[Records of locating words and elements]

....

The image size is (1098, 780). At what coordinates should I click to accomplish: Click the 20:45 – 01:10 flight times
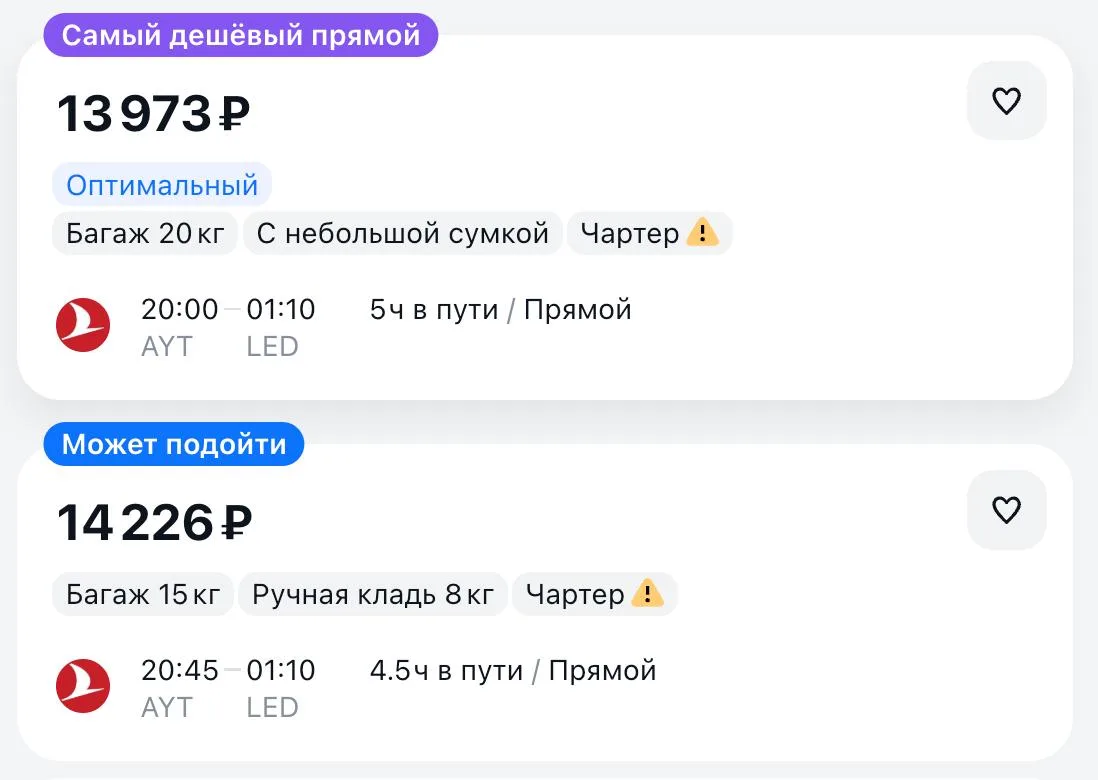(x=228, y=670)
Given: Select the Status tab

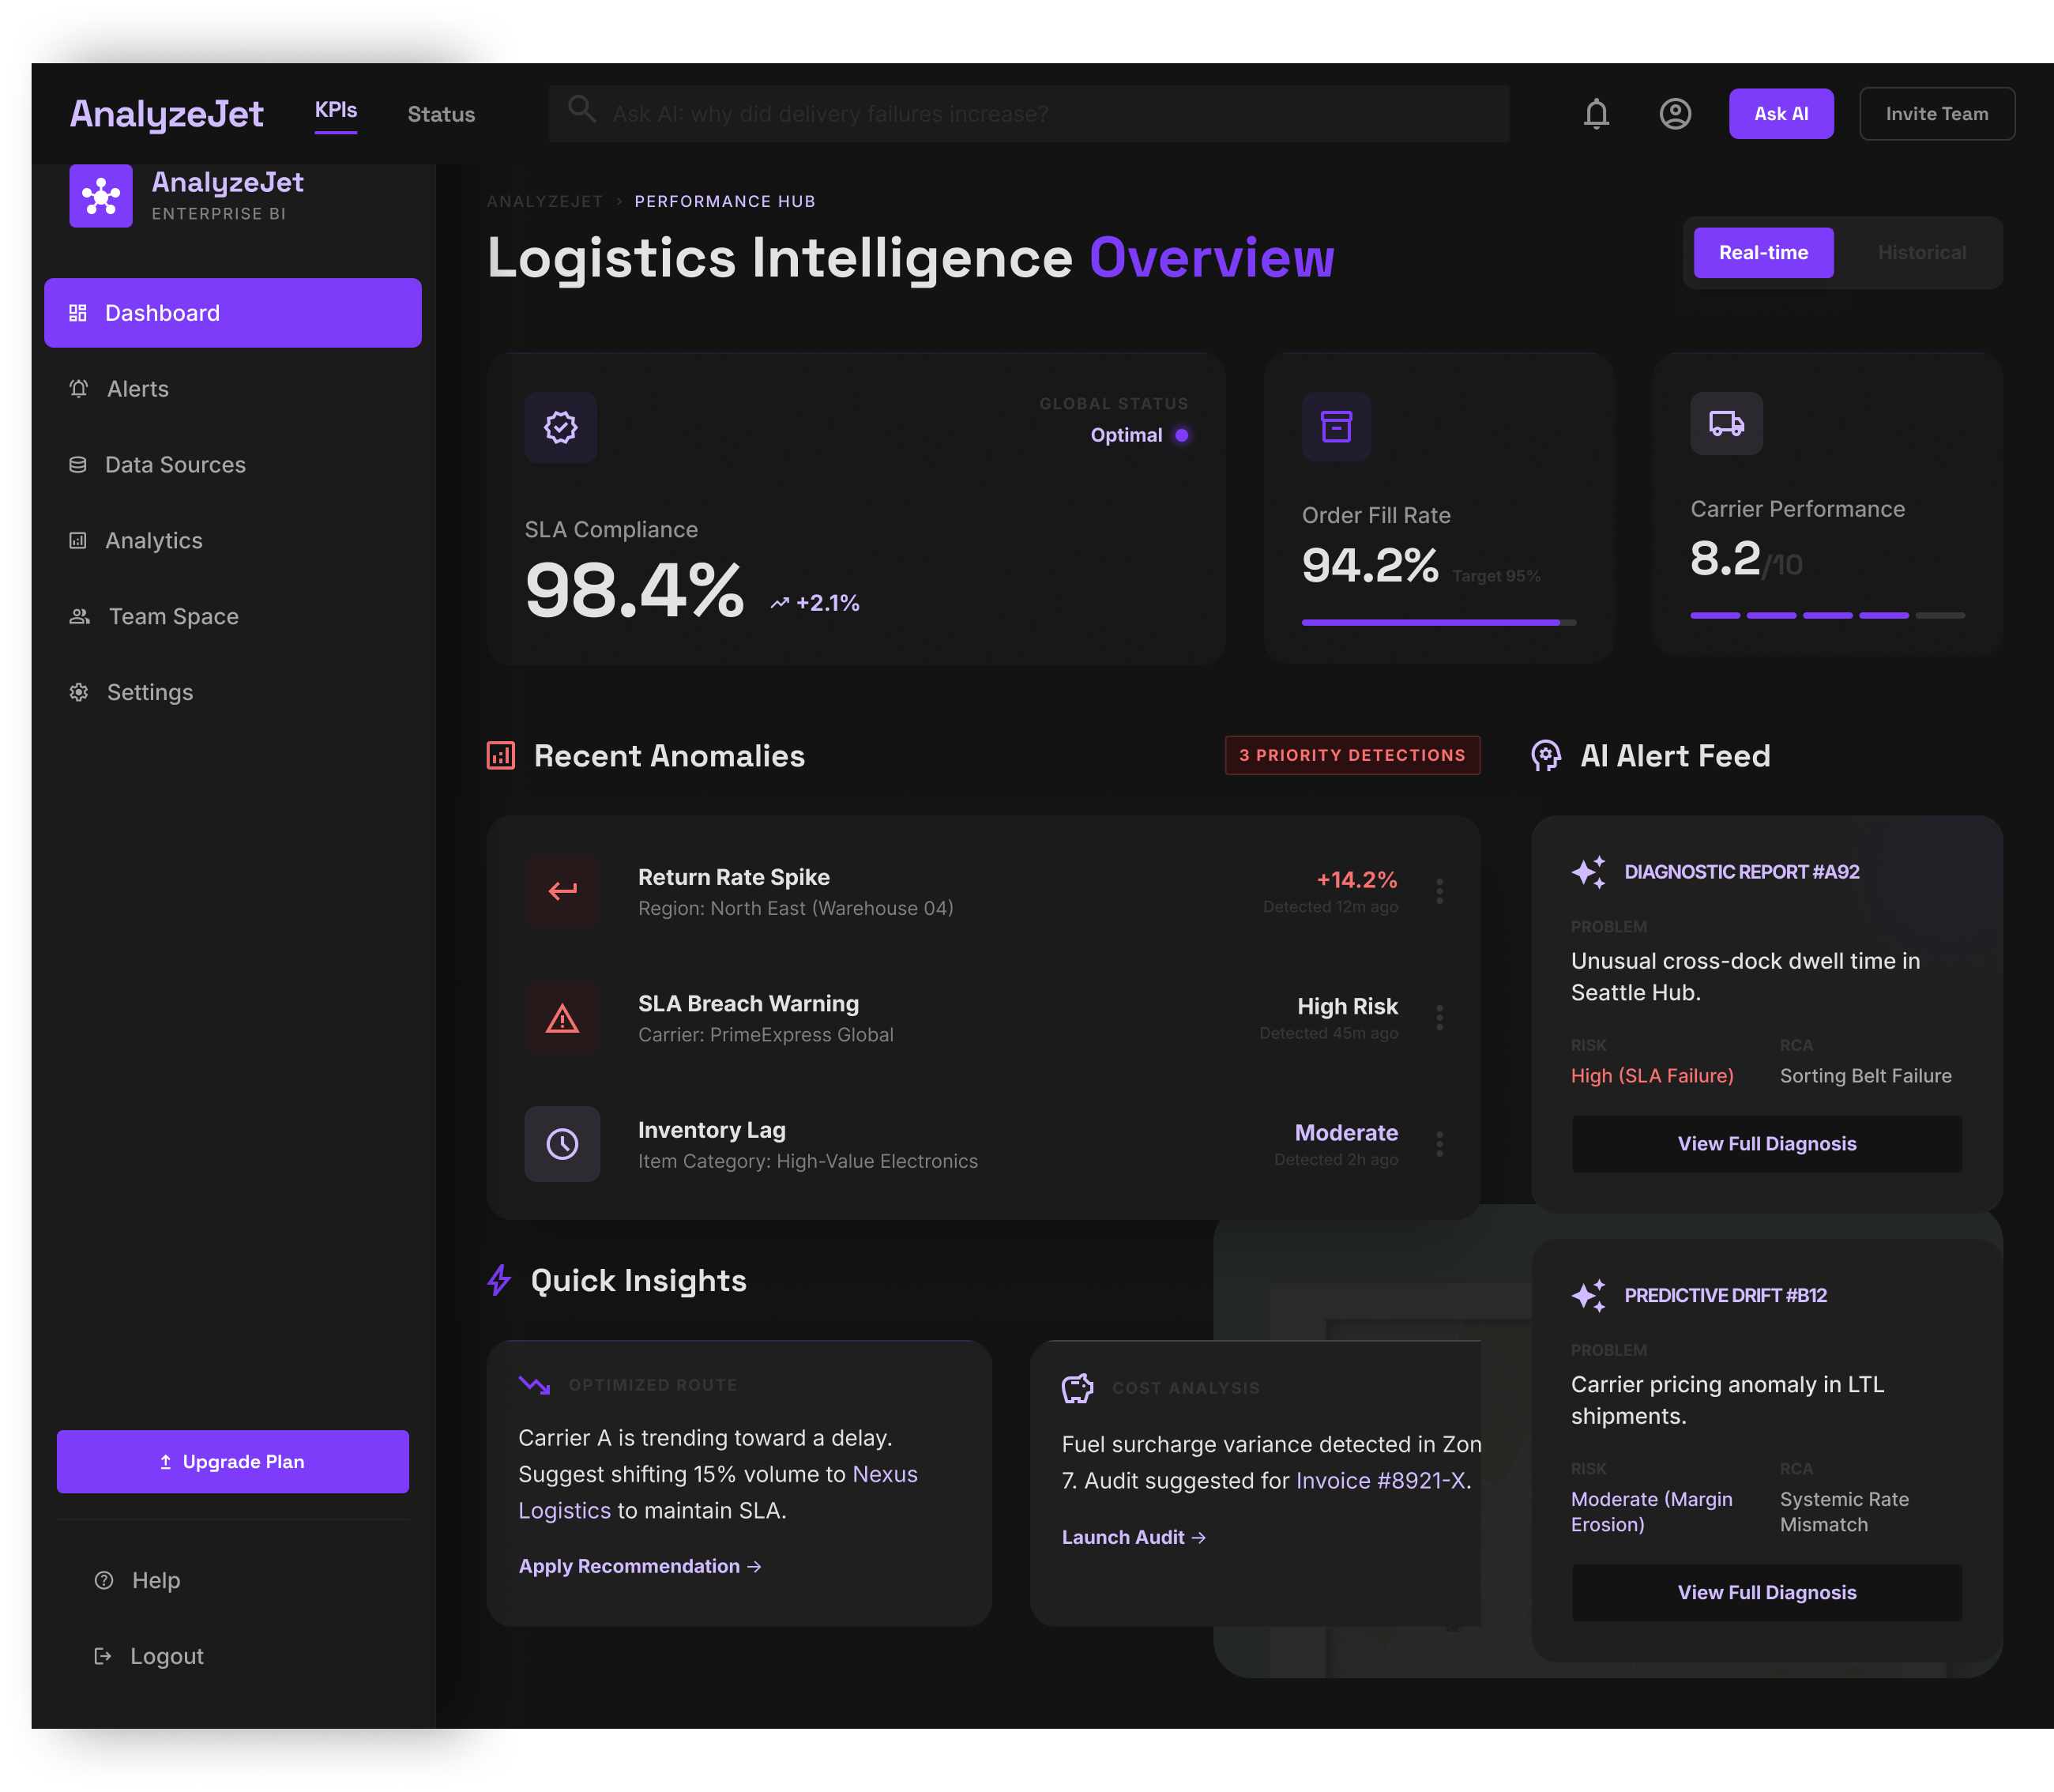Looking at the screenshot, I should (440, 114).
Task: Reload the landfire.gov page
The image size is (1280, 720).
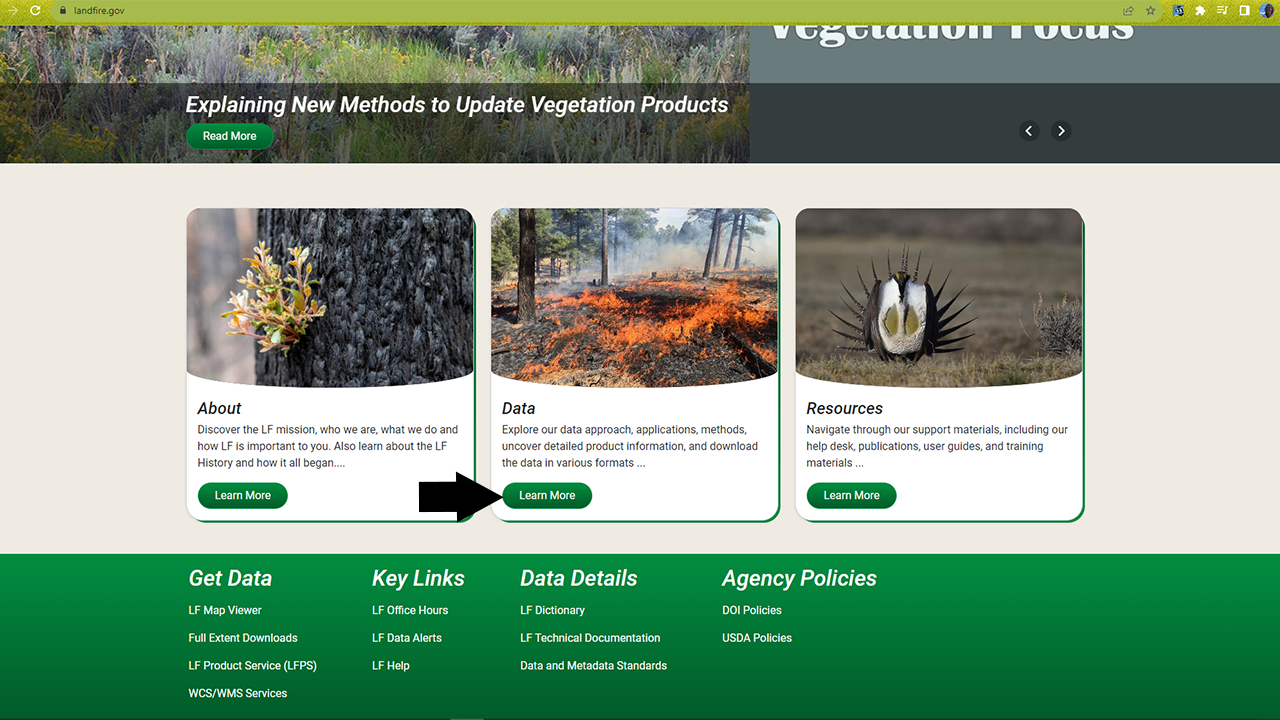Action: pyautogui.click(x=36, y=11)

....

▶ Stated problem: Reproduce word for word the part of the items from the line containing "Given: Select the Status tab" through the end of the items, leaving out the pictures.

▶ Response:
Given: Select the Status tab

Looking at the screenshot, I should (440, 114).
Task: Reload the landfire.gov page
The image size is (1280, 720).
Action: pyautogui.click(x=36, y=11)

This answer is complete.